Exercise
Could you copy out every record below word for word, leaving out the pictures?

## Begin Data shown

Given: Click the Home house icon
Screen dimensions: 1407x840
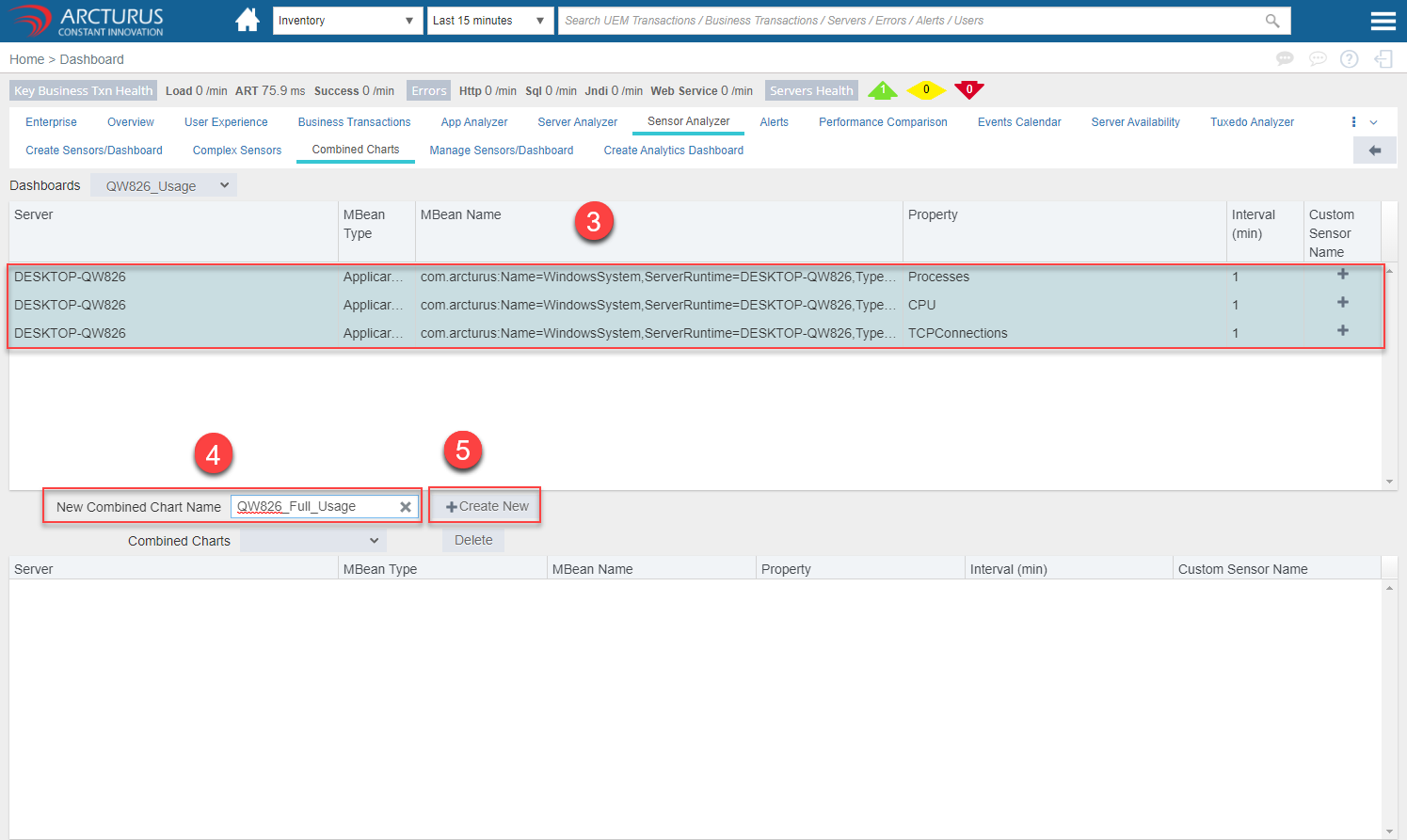Looking at the screenshot, I should tap(248, 20).
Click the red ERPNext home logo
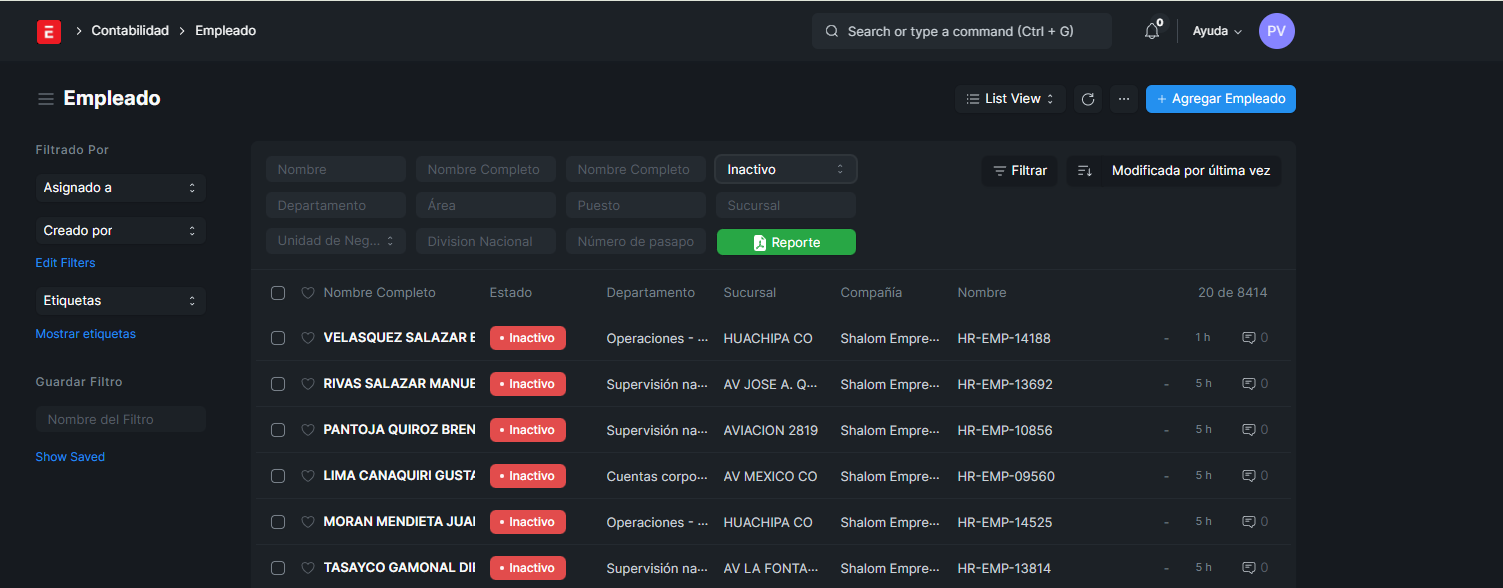The image size is (1503, 588). (x=49, y=32)
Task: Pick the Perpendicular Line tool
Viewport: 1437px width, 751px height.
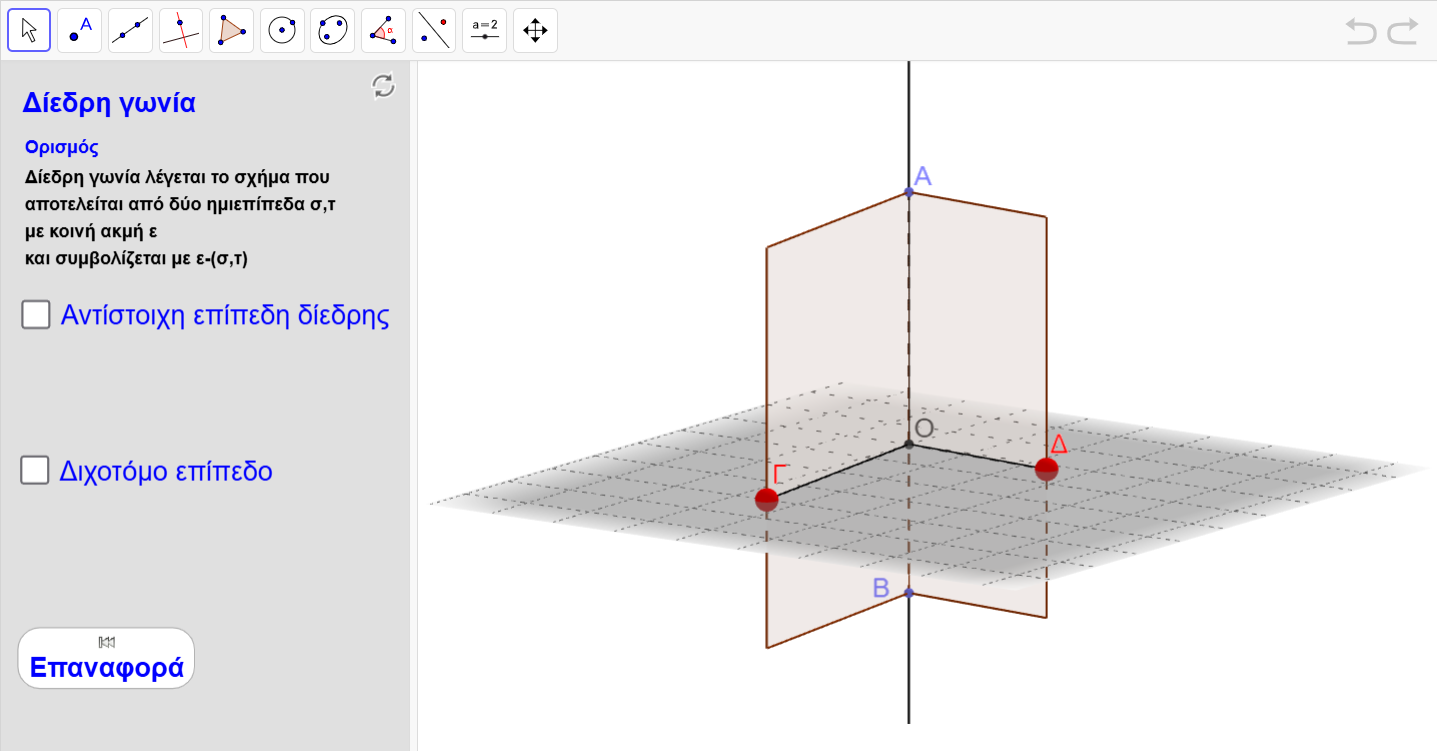Action: point(181,31)
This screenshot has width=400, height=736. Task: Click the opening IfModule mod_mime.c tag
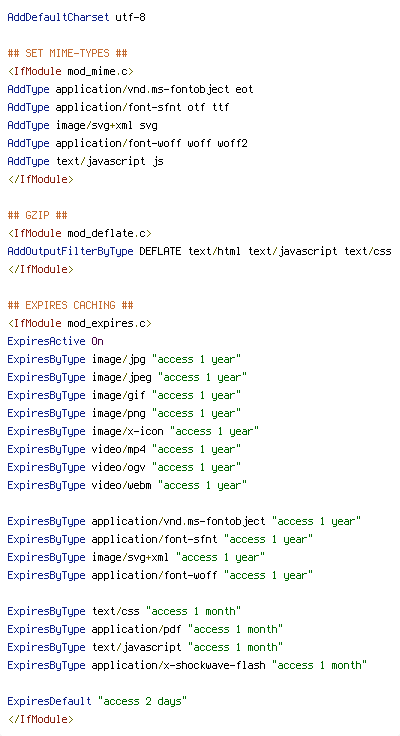click(70, 71)
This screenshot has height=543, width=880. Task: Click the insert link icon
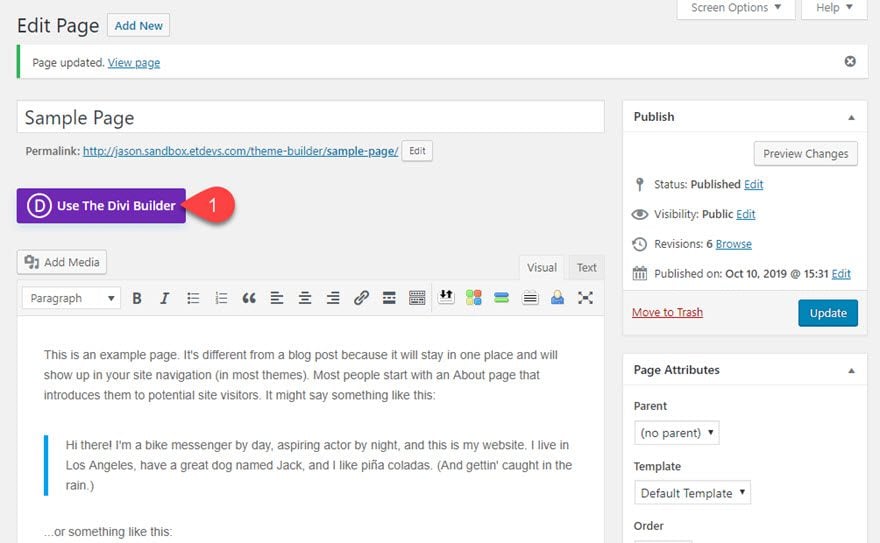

## End Data shown

The reply
Given: Click the Home house icon
Screen dimensions: 1407x840
Looking at the screenshot, I should tap(248, 20).
Click the red ERPNext home logo
The image size is (1503, 588). (x=49, y=32)
Task: Pick the Perpendicular Line tool
Viewport: 1437px width, 751px height.
Action: point(181,31)
This screenshot has width=400, height=736. Task: Click the opening IfModule mod_mime.c tag
click(70, 71)
This screenshot has height=543, width=880. Task: Click the insert link icon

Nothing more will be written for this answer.